**Brief:**
What I need is an exact repeat of the lines from the one with "Where should I" through the end of the listing below. Leave out every picture.

**Extracted information:**
+ + + + +
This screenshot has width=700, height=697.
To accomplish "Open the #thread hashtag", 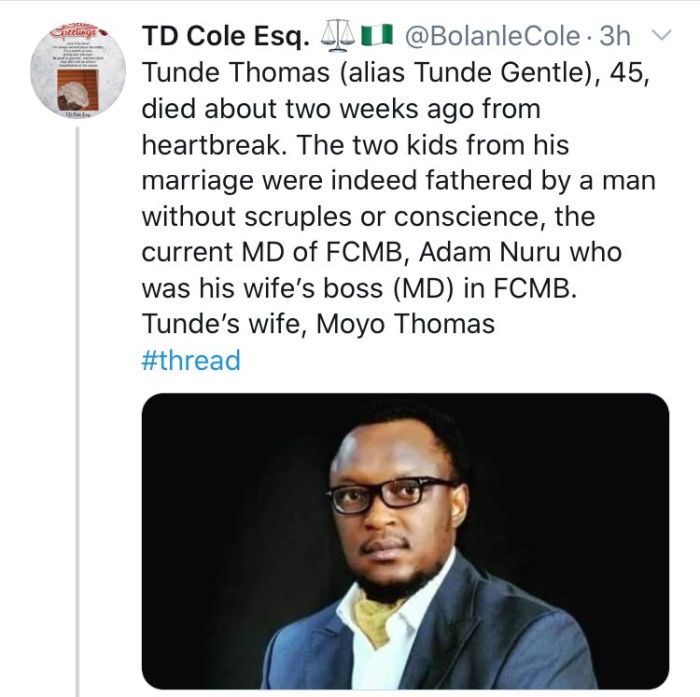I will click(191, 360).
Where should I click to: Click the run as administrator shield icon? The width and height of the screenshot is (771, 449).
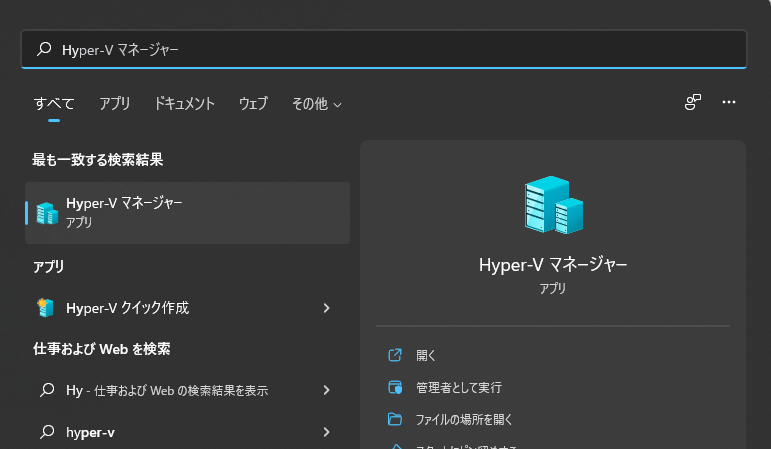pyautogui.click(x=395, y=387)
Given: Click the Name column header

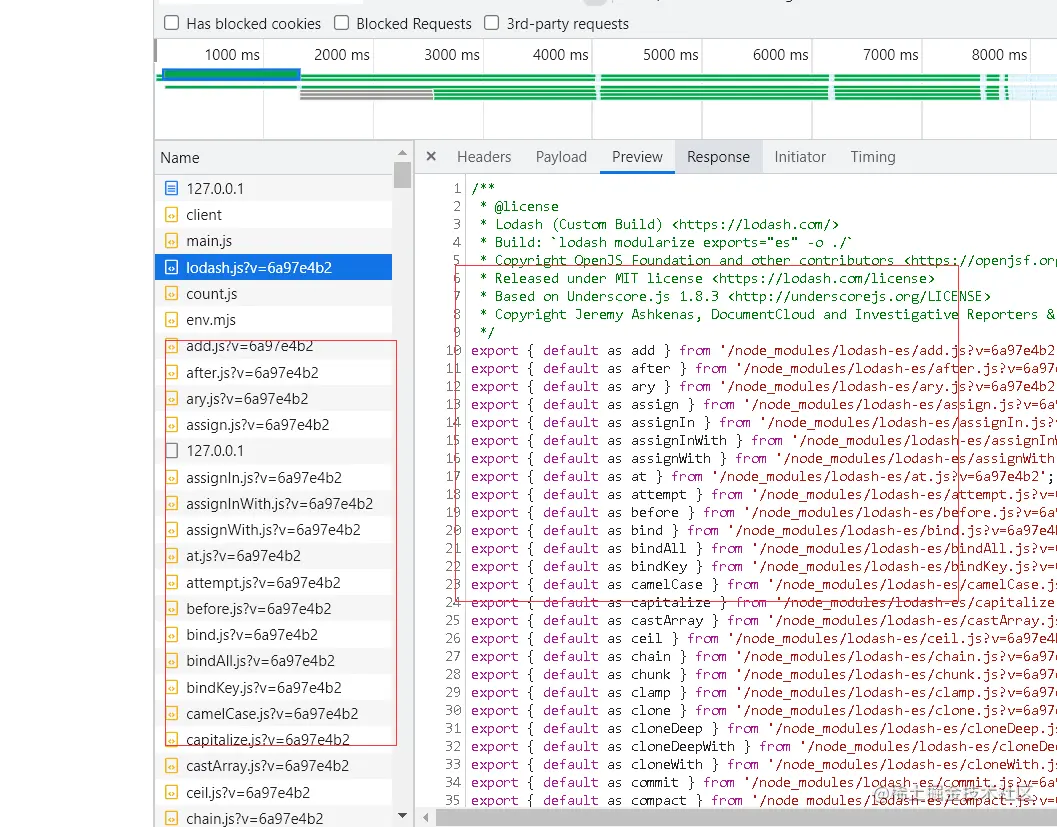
+ + + + +
**Output below:**
Where should I click to: Click the run as administrator shield icon? The width and height of the screenshot is (771, 449).
pyautogui.click(x=395, y=387)
Given: Click the Name column header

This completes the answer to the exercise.